### Source data
*****

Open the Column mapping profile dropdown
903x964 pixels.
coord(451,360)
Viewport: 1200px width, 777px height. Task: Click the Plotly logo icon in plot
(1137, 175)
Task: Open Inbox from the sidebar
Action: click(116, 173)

*****

### Your assignment
Return each entry from the material above exactly as it appears.

### Solution to the problem
Open the Column mapping profile dropdown
903x964 pixels.
coord(451,360)
Viewport: 1200px width, 777px height. Task: Click the Plotly logo icon in plot
(1137, 175)
Task: Open Inbox from the sidebar
Action: click(116, 173)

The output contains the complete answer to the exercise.